|
A Probability/Activity Approach for Teaching Introductory Statistics Jim Albert |
|
||||||
Workshop
Statistics: Discovery with Data, A
Bayesian Approach, Key College Press; ISBN: 1930190123
(coauthored with Allan J. Rossman of Dickinson College)
is a collection of classroom and homework activities designed
to introduce the student to concepts in data analysis, probability,
and statistical inference.
Students work toward learning these concepts through the
analysis of genuine data and hands-on probability experiments
and through interaction with one another, with their instructor,
and with technology. Providing
a one-semester introduction to fundamental ideas in statistics
for college and advanced high school students, this text is designed
for courses that employ an interactive learning environment by
replacing lectures with hands-on activities.
The complete book can be downloaded from https://bayesball.github.io/nsf_web/workshop.bayes.pdf
This text is distinctive with respect to two aspects --- its emphasis on active learning and its use of the Bayesian viewpoint to introduce the basic notions of statistical inference.
PREFACE AND RATIONALE |
OUTLINE AND RESOURCES |
This
text is written for use with the workshop pedagogical approach,
which fosters active learning by minimizing lectures and eliminating
the conventional distinction between laboratory and lecture sessions. The book's activities require students to collect
data and perform random experiments, make predictions, read about
studies, analyze data, discuss findings, and write explanations.
The instructor's responsibilities in this setting are to
check students' progress, ask and answer questions, lead class
discussions, and deliver ``mini-lectures" where appropriate.
The essential point is that every student is actively engaged
with learning the material through reading, thinking, discussing,
computing, interpreting, writing, and reflecting.
In this manner students construct their own knowledge of
probability and statistical ideas as they work through the activities.
Statistical
inference is traditionally taught using the frequentist approach.
To illustrate this approach, suppose one is interested
in learning about the proportion of all undergraduate students
at a particular college who drink coffee regularly.
One learns about this unknown proportion by taking a random
sample of 100 students, asking each student if they drink coffee
regularly, and computing the proportion of students who drink
coffee in the sample. Suppose
that this sample proportion is 21/100 = .21.
Based on this data, what have we learned about the proportion
of all undergraduates who drink coffee?
The
frequentist approach to inference is based on the concept of a
sampling distribution. Suppose
that one is able to take samples of size 100 repeatedly from the
population of undergraduates and compute the sample proportion
for each sample selected.
The collection of proportions from all of the samples is
called the sampling distribution of the proportion.
The knowledge of the shape, mean, and standard deviation
of this sampling distribution is used to construct confidence
intervals for the proportion of interest, and to make decisions
about the location of the proportion.
To
correctly interpret traditional inferential procedures, students
need to understand the notion of a sampling distribution. The students will analyze only one sample in
their data analysis. But
he or she has to think what could happen if we took a large number
of random samples (like the one just selected) from the population.

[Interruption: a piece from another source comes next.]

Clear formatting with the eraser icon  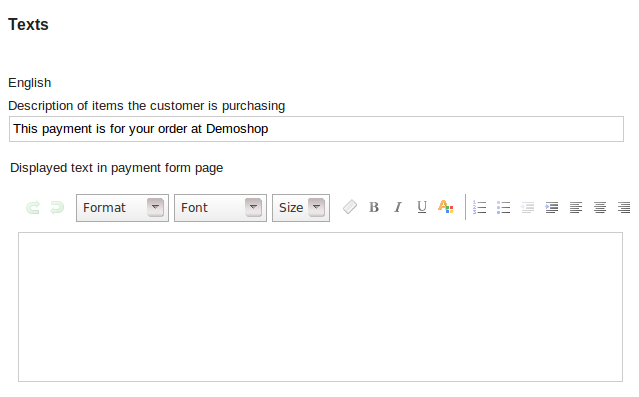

Indeed, a statement such as ``95% confidence" for
an interval estimate refers to the behavior of the statistical
procedure when samples are repeatedly taken from the population.
The
Bayesian viewpoint toward inference is based on the subjective
interpretation of probability.
In our example, the proportion of undergraduates drinking
coffee is an unknown quantity, and a probability distribution
is used to represent a person's belief about the location of this
proportion. This
probability distribution, called the prior, reflects a person's
knowledge about the proportion before any data is collected.
After the sample survey is taken and data are observed,
then one's opinions about the proportion will change.
Bayes' rule is the recipe for computing the new probability
distribution for the proportion, called the posterior, based on
knowledge of the prior probability distribution and the sample
survey data. All inferences about the proportion are made by computing appropriate summaries
of the posterior probability distribution.
To
use Bayes' rule in an introductory statistics class, the student
needs to learn some basic probability concepts.
Topics 11, 12, 13 of the text discuss the interpretation
of probabilities and methods of computing and interpreting probability
tables. Conditional
probability is introduced in Topic 14 by means of a two-way probability
table, and this two-way table is used in Topic 15 to introduce
Bayes' rule. The
basic methodology used in Topic 15 is extended to problems of
inference for one proportion, one mean, and two proportions
in Topics 16, 17, 18, 19, and 21.
Although
the traditional approach to teaching statistical inference leads
to the familiar methods used in practice, it can be difficult
to learn in a first course.
The notion of a sampling distribution is perhaps the most
difficult concept, since the student is asked to think about the
variation in samples other than the one that he or she observed.
If the student does not fully understand the repeated sampling
idea that is inherent in a sampling distribution, then he or she
will not be able to correctly interpret traditional inferential
conclusions like ``I am 95% confident that the proportion is contained
in my interval."